PwC’nin değerlendirmesi, 2050 yılına kadar karbon emisyonları ne kadar azaltılırsa azaltılsın, küresel çapta bakır arzının yaklaşık yarısının risk altında kalmaya devam edeceği yönünde. Özellikle deniz suyunu arıtarak alternatif su kaynakları oluşturan Şili ve Peru, bu konuda öncü adımlar atsa da, iç bölgelerde bulunan veya deniz suyu erişimi olmayan ülkeler için çözüm bulmak çok daha zor.
PwC’ye göre, Şili’nin bugünkü bakır üretiminin yüzde 25’i kesinti riski altında bulunuyor. Bu oranın 2035’te yüzde 75’e, 2050’de ise yüzde 90 ile yüzde 100 arasına çıkması bekleniyor. Bu durum, Şili’nin dünya bakır üretimindeki kritik rolü düşünüldüğünde, çip tedarik zinciri açısından büyük bir tehdit oluşturuyor.

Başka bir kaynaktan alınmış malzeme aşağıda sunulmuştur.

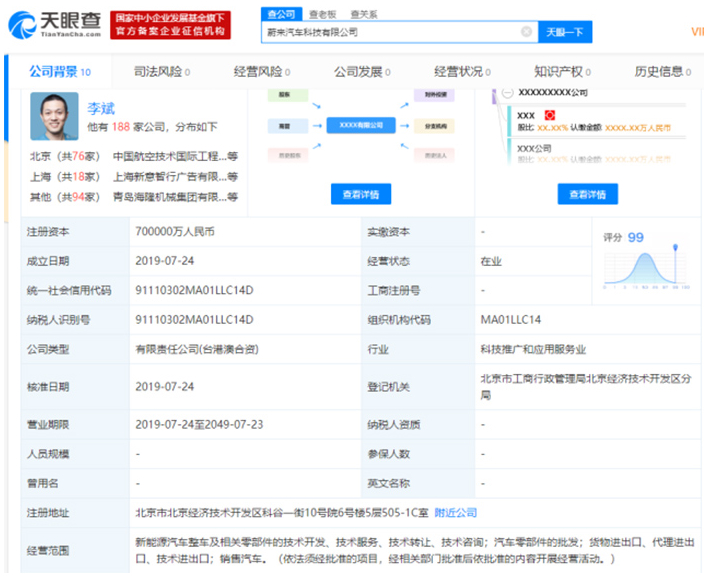The width and height of the screenshot is (713, 581).
Task: Click the company name search input field
Action: (x=390, y=32)
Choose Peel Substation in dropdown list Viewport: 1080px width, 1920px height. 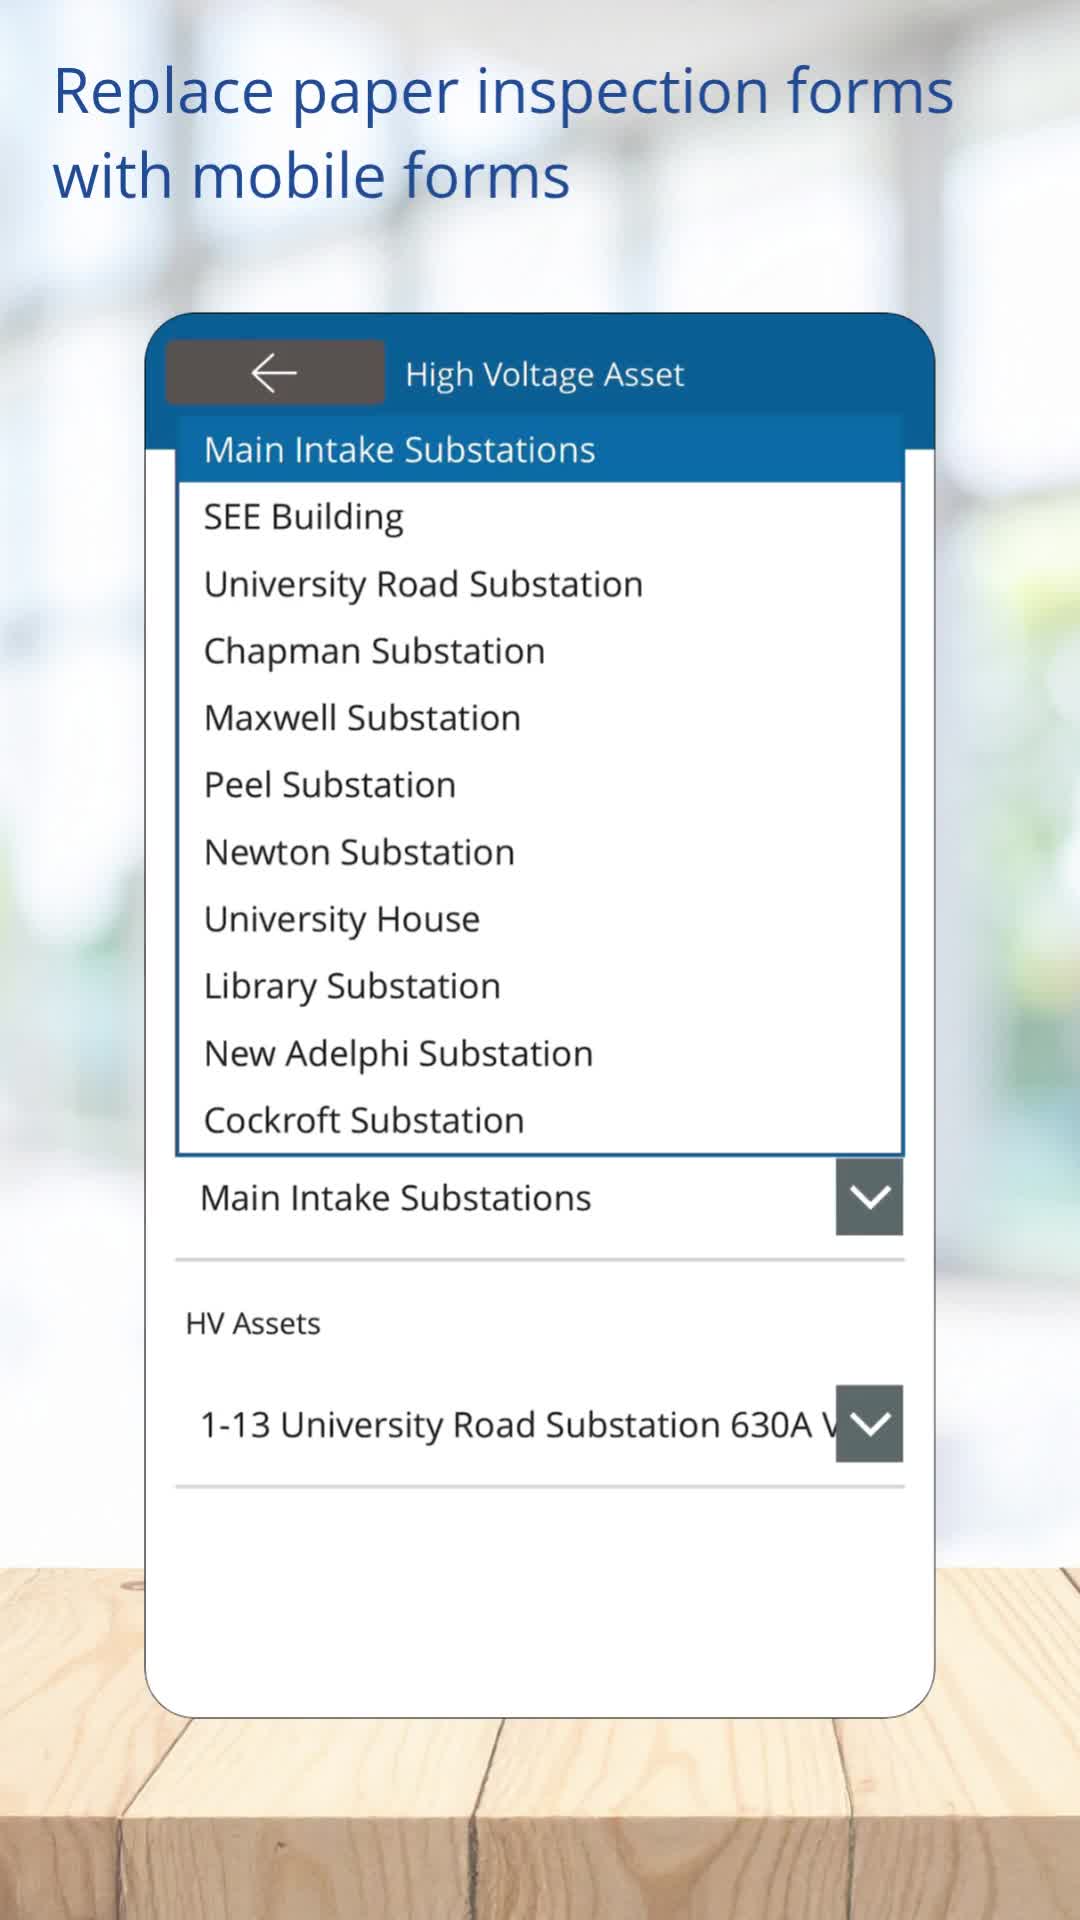coord(330,785)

PwC, iklim değişikliğine karşı daha dirençli altyapılar ve su yönetim sistemleri geliştirilmediği takdirde, bakır tedarikinde yaşanacak aksaklıkların yarı iletken endüstrisinin tüm coğrafi bölgelerinde üretimi sekteye uğratabileceği uyarısında bulunuyor.